»»

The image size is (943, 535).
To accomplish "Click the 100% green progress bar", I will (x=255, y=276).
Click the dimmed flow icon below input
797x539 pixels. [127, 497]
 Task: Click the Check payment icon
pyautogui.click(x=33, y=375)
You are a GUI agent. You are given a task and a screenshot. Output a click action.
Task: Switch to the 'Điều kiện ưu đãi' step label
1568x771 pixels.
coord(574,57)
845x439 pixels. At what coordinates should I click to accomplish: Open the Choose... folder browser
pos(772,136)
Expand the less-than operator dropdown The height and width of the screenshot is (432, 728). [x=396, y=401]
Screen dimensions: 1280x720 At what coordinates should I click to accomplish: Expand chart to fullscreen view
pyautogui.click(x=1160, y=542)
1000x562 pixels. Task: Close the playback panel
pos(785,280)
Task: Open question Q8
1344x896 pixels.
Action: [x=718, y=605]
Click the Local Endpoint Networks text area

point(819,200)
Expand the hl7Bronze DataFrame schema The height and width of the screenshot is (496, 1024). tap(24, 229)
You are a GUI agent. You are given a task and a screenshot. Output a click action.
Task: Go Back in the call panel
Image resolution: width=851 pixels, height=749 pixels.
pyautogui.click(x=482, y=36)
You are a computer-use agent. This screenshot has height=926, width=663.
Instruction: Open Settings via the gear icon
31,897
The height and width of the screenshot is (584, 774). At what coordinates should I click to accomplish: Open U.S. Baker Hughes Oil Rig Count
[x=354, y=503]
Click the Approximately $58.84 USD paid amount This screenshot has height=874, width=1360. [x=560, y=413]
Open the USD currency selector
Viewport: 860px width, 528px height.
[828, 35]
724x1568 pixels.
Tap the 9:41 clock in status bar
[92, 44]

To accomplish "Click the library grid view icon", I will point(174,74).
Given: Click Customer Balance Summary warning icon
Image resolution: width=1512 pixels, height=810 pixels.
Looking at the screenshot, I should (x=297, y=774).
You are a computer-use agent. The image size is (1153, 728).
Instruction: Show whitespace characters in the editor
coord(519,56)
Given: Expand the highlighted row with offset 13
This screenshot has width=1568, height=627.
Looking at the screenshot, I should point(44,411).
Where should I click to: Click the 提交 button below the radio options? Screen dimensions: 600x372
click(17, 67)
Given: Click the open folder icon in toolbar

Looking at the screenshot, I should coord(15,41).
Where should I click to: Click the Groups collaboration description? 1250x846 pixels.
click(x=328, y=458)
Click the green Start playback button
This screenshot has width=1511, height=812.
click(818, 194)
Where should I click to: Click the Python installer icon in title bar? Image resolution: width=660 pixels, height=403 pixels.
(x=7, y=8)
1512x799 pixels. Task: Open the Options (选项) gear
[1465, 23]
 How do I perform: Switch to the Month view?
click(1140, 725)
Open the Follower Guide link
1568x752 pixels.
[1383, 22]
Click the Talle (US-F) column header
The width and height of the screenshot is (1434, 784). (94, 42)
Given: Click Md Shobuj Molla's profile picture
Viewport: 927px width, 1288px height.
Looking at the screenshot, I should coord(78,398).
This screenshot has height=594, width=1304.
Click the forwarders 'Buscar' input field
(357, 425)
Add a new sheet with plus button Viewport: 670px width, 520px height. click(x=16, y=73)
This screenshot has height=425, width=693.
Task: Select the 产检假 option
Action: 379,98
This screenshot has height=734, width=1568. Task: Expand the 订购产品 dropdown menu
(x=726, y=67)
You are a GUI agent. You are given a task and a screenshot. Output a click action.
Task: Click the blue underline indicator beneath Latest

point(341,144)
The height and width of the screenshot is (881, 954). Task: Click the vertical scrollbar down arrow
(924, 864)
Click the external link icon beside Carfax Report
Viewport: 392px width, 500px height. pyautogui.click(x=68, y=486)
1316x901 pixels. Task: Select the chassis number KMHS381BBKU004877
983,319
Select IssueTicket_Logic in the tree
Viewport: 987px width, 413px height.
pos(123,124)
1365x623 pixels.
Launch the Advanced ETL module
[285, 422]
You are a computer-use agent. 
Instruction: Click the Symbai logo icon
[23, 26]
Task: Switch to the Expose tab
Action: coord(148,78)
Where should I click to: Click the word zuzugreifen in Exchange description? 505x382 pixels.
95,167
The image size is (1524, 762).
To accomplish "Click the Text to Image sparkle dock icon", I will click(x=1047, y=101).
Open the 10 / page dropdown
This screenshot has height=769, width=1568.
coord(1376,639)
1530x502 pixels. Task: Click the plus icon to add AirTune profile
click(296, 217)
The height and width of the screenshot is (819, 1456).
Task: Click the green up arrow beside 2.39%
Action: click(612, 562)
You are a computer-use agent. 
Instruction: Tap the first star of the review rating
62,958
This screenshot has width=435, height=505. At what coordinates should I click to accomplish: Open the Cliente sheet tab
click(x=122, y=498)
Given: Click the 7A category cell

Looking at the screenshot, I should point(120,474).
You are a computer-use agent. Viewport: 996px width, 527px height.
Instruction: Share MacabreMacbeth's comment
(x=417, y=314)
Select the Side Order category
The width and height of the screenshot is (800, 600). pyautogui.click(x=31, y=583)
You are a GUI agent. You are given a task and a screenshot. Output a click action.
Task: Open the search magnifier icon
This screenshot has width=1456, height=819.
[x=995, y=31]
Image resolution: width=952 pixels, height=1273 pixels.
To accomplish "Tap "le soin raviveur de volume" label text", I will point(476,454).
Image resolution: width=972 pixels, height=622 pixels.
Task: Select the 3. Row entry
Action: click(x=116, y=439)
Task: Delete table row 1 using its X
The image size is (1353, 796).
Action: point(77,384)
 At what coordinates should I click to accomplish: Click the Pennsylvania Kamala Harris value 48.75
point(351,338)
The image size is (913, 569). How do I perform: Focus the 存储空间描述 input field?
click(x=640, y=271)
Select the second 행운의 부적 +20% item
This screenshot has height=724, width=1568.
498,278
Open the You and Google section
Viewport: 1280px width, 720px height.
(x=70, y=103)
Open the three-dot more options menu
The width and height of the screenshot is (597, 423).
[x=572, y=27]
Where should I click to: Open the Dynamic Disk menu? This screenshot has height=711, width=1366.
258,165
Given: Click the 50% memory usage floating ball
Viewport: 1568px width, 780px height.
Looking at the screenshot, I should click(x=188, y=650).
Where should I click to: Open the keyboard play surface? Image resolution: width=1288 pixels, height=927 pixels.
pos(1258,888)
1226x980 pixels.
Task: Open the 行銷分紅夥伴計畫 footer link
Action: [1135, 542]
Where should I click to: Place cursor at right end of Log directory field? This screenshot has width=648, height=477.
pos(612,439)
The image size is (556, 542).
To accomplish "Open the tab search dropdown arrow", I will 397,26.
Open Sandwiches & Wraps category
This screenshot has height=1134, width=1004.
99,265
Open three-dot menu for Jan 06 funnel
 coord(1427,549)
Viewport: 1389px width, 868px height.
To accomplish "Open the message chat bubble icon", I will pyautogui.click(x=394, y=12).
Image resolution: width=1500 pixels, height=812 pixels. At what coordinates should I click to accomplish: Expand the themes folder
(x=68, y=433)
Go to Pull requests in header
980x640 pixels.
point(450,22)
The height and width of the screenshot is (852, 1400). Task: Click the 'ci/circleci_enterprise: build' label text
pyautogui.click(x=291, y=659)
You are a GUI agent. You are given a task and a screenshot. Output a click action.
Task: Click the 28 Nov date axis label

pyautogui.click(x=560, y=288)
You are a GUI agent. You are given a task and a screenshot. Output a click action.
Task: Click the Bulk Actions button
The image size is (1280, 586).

««

(EXERCISE GOAL):
So that nothing is lost, restate all the material word for word.

(RESPONSE):
The image size is (943, 535).
To accomplish "Click the 100% green progress bar", I will (x=255, y=276).
Click the dimmed flow icon below input
797x539 pixels. [127, 497]
 Task: Click the Check payment icon
pyautogui.click(x=33, y=375)
You are a GUI agent. You are given a task and a screenshot. Output a click action.
Task: Switch to the 'Điều kiện ưu đãi' step label
1568x771 pixels.
coord(574,57)
845x439 pixels. At what coordinates should I click to accomplish: Open the Choose... folder browser
pos(772,136)
Expand the less-than operator dropdown The height and width of the screenshot is (432, 728). [x=396, y=401]
Screen dimensions: 1280x720 At what coordinates should I click to accomplish: Expand chart to fullscreen view
pyautogui.click(x=1160, y=542)
1000x562 pixels. Task: Close the playback panel
pos(785,280)
Task: Open question Q8
1344x896 pixels.
Action: [x=718, y=605]
Click the Local Endpoint Networks text area

point(819,200)
Expand the hl7Bronze DataFrame schema The height and width of the screenshot is (496, 1024). tap(24, 229)
You are a GUI agent. You are given a task and a screenshot. Output a click action.
Task: Go Back in the call panel
Image resolution: width=851 pixels, height=749 pixels.
pyautogui.click(x=482, y=36)
You are a computer-use agent. This screenshot has height=926, width=663.
Instruction: Open Settings via the gear icon
31,897
The height and width of the screenshot is (584, 774). At what coordinates should I click to accomplish: Open U.S. Baker Hughes Oil Rig Count
[x=354, y=503]
Click the Approximately $58.84 USD paid amount This screenshot has height=874, width=1360. [x=560, y=413]
Open the USD currency selector
Viewport: 860px width, 528px height.
[828, 35]
724x1568 pixels.
Tap the 9:41 clock in status bar
[92, 44]

To accomplish "Click the library grid view icon", I will point(174,74).
Given: Click Customer Balance Summary warning icon
Image resolution: width=1512 pixels, height=810 pixels.
Looking at the screenshot, I should (x=297, y=774).
You are a computer-use agent. The image size is (1153, 728).
Instruction: Show whitespace characters in the editor
coord(519,56)
Given: Expand the highlighted row with offset 13
This screenshot has width=1568, height=627.
Looking at the screenshot, I should point(44,411).
Where should I click to: Click the 提交 button below the radio options? Screen dimensions: 600x372
click(17, 67)
Given: Click the open folder icon in toolbar

Looking at the screenshot, I should coord(15,41).
Where should I click to: Click the Groups collaboration description? 1250x846 pixels.
click(x=328, y=458)
Click the green Start playback button
This screenshot has width=1511, height=812.
click(818, 194)
Where should I click to: Click the Python installer icon in title bar? Image resolution: width=660 pixels, height=403 pixels.
(x=7, y=8)
1512x799 pixels. Task: Open the Options (选项) gear
[1465, 23]
 How do I perform: Switch to the Month view?
click(1140, 725)
Open the Follower Guide link
1568x752 pixels.
[1383, 22]
Click the Talle (US-F) column header
The width and height of the screenshot is (1434, 784). (94, 42)
Given: Click Md Shobuj Molla's profile picture
Viewport: 927px width, 1288px height.
Looking at the screenshot, I should coord(78,398).
This screenshot has height=594, width=1304.
Click the forwarders 'Buscar' input field
(357, 425)
Add a new sheet with plus button Viewport: 670px width, 520px height. click(x=16, y=73)
This screenshot has height=425, width=693.
Task: Select the 产检假 option
Action: 379,98
This screenshot has height=734, width=1568. Task: Expand the 订购产品 dropdown menu
(x=726, y=67)
You are a GUI agent. You are given a task and a screenshot. Output a click action.
Task: Click the blue underline indicator beneath Latest

point(341,144)
The height and width of the screenshot is (881, 954). Task: Click the vertical scrollbar down arrow
(924, 864)
Click the external link icon beside Carfax Report
Viewport: 392px width, 500px height. pyautogui.click(x=68, y=486)
1316x901 pixels. Task: Select the chassis number KMHS381BBKU004877
983,319
Select IssueTicket_Logic in the tree
Viewport: 987px width, 413px height.
pos(123,124)
1365x623 pixels.
Launch the Advanced ETL module
[285, 422]
You are a computer-use agent. 
Instruction: Click the Symbai logo icon
[23, 26]
Task: Switch to the Expose tab
Action: coord(148,78)
Where should I click to: Click the word zuzugreifen in Exchange description? 505x382 pixels.
95,167
The image size is (1524, 762).
To accomplish "Click the Text to Image sparkle dock icon", I will click(x=1047, y=101).
Open the 10 / page dropdown
This screenshot has height=769, width=1568.
coord(1376,639)
1530x502 pixels. Task: Click the plus icon to add AirTune profile
click(296, 217)
The height and width of the screenshot is (819, 1456).
Task: Click the green up arrow beside 2.39%
Action: click(612, 562)
You are a computer-use agent. 
Instruction: Tap the first star of the review rating
62,958
This screenshot has width=435, height=505. At what coordinates should I click to accomplish: Open the Cliente sheet tab
click(x=122, y=498)
Given: Click the 7A category cell

Looking at the screenshot, I should point(120,474).
You are a computer-use agent. Viewport: 996px width, 527px height.
Instruction: Share MacabreMacbeth's comment
(x=417, y=314)
Select the Side Order category
The width and height of the screenshot is (800, 600). pyautogui.click(x=31, y=583)
You are a GUI agent. You are given a task and a screenshot. Output a click action.
Task: Open the search magnifier icon
This screenshot has width=1456, height=819.
[x=995, y=31]
Image resolution: width=952 pixels, height=1273 pixels.
To accomplish "Tap "le soin raviveur de volume" label text", I will point(476,454).
Image resolution: width=972 pixels, height=622 pixels.
Task: Select the 3. Row entry
Action: click(x=116, y=439)
Task: Delete table row 1 using its X
The image size is (1353, 796).
Action: point(77,384)
 At what coordinates should I click to accomplish: Click the Pennsylvania Kamala Harris value 48.75
point(351,338)
The image size is (913, 569). How do I perform: Focus the 存储空间描述 input field?
click(x=640, y=271)
Select the second 행운의 부적 +20% item
This screenshot has height=724, width=1568.
498,278
Open the You and Google section
Viewport: 1280px width, 720px height.
(x=70, y=103)
Open the three-dot more options menu
The width and height of the screenshot is (597, 423).
[x=572, y=27]
Where should I click to: Open the Dynamic Disk menu? This screenshot has height=711, width=1366.
258,165
Given: Click the 50% memory usage floating ball
Viewport: 1568px width, 780px height.
Looking at the screenshot, I should click(x=188, y=650).
Where should I click to: Open the keyboard play surface? Image resolution: width=1288 pixels, height=927 pixels.
pos(1258,888)
1226x980 pixels.
Task: Open the 行銷分紅夥伴計畫 footer link
Action: [1135, 542]
Where should I click to: Place cursor at right end of Log directory field? This screenshot has width=648, height=477.
pos(612,439)
The image size is (556, 542).
To accomplish "Open the tab search dropdown arrow", I will 397,26.
Open Sandwiches & Wraps category
This screenshot has height=1134, width=1004.
99,265
Open three-dot menu for Jan 06 funnel
 coord(1427,549)
Viewport: 1389px width, 868px height.
To accomplish "Open the message chat bubble icon", I will pyautogui.click(x=394, y=12).
Image resolution: width=1500 pixels, height=812 pixels. At what coordinates should I click to accomplish: Expand the themes folder
(x=68, y=433)
Go to Pull requests in header
980x640 pixels.
point(450,22)
The height and width of the screenshot is (852, 1400). Task: Click the 'ci/circleci_enterprise: build' label text
pyautogui.click(x=291, y=659)
You are a GUI agent. You are given a task and a screenshot. Output a click action.
Task: Click the 28 Nov date axis label

pyautogui.click(x=560, y=288)
You are a GUI agent. You are given a task and a screenshot. Output a click action.
Task: Click the Bulk Actions button
The image size is (1280, 586).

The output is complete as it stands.